What is needed – Rewrite every line of the data below as a JSON list of strings, with one string per line and no entries for blank lines.

——————

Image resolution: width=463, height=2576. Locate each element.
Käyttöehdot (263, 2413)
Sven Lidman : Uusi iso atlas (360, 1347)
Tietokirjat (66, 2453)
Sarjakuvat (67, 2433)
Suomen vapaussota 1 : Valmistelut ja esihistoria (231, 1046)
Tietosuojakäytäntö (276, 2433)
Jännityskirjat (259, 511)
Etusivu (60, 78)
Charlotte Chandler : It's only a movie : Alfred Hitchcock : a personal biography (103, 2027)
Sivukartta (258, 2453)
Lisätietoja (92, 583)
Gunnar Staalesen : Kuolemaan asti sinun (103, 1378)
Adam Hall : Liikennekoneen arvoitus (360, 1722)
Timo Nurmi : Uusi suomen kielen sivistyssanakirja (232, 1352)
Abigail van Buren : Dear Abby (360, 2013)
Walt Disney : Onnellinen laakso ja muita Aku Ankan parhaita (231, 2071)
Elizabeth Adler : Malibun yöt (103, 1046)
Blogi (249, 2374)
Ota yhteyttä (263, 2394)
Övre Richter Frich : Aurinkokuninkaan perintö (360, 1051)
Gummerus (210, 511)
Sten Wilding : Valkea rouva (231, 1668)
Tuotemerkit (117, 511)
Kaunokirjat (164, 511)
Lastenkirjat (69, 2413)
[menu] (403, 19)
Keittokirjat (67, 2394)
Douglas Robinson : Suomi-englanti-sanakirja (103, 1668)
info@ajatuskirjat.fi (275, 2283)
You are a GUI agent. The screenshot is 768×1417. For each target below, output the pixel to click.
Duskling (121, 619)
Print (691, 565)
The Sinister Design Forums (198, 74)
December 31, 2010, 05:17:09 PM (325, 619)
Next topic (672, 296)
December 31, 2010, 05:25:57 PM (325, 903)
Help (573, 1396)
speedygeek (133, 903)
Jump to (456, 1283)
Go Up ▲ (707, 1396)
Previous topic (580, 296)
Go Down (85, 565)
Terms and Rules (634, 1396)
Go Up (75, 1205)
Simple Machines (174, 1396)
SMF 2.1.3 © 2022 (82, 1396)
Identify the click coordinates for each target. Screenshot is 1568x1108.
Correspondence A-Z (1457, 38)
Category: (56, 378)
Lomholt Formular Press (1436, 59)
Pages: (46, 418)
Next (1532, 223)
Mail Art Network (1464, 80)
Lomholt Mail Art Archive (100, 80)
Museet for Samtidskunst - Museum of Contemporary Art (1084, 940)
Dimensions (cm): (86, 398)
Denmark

——————

Final result –
[
  "Image resolution: width=463, height=2576. Locate each element.",
  "Käyttöehdot (263, 2413)",
  "Sven Lidman : Uusi iso atlas (360, 1347)",
  "Tietokirjat (66, 2453)",
  "Sarjakuvat (67, 2433)",
  "Suomen vapaussota 1 : Valmistelut ja esihistoria (231, 1046)",
  "Tietosuojakäytäntö (276, 2433)",
  "Jännityskirjat (259, 511)",
  "Etusivu (60, 78)",
  "Charlotte Chandler : It's only a movie : Alfred Hitchcock : a personal biography (103, 2027)",
  "Sivukartta (258, 2453)",
  "Lisätietoja (92, 583)",
  "Gunnar Staalesen : Kuolemaan asti sinun (103, 1378)",
  "Adam Hall : Liikennekoneen arvoitus (360, 1722)",
  "Timo Nurmi : Uusi suomen kielen sivistyssanakirja (232, 1352)",
  "Abigail van Buren : Dear Abby (360, 2013)",
  "Walt Disney : Onnellinen laakso ja muita Aku Ankan parhaita (231, 2071)",
  "Elizabeth Adler : Malibun yöt (103, 1046)",
  "Blogi (249, 2374)",
  "Ota yhteyttä (263, 2394)",
  "Övre Richter Frich : Aurinkokuninkaan perintö (360, 1051)",
  "Gummerus (210, 511)",
  "Sten Wilding : Valkea rouva (231, 1668)",
  "Tuotemerkit (117, 511)",
  "Kaunokirjat (164, 511)",
  "Lastenkirjat (69, 2413)",
  "[menu] (403, 19)",
  "Keittokirjat (67, 2394)",
  "Douglas Robinson : Suomi-englanti-sanakirja (103, 1668)",
  "info@ajatuskirjat.fi (275, 2283)",
  "You are a GUI agent. The screenshot is 768×1417. For each target below, output the pixel to click.",
  "Duskling (121, 619)",
  "Print (691, 565)",
  "The Sinister Design Forums (198, 74)",
  "December 31, 2010, 05:17:09 PM (325, 619)",
  "Next topic (672, 296)",
  "December 31, 2010, 05:25:57 PM (325, 903)",
  "Help (573, 1396)",
  "speedygeek (133, 903)",
  "Jump to (456, 1283)",
  "Go Up ▲ (707, 1396)",
  "Previous topic (580, 296)",
  "Go Down (85, 565)",
  "Terms and Rules (634, 1396)",
  "Go Up (75, 1205)",
  "Simple Machines (174, 1396)",
  "SMF 2.1.3 © 2022 (82, 1396)",
  "Identify the click coordinates for each target. Screenshot is 1568x1108.",
  "Correspondence A-Z (1457, 38)",
  "Category: (56, 378)",
  "Lomholt Formular Press (1436, 59)",
  "Pages: (46, 418)",
  "Next (1532, 223)",
  "Mail Art Network (1464, 80)",
  "Lomholt Mail Art Archive (100, 80)",
  "Museet for Samtidskunst - Museum of Contemporary Art (1084, 940)",
  "Dimensions (cm): (86, 398)",
  "Denmark"
]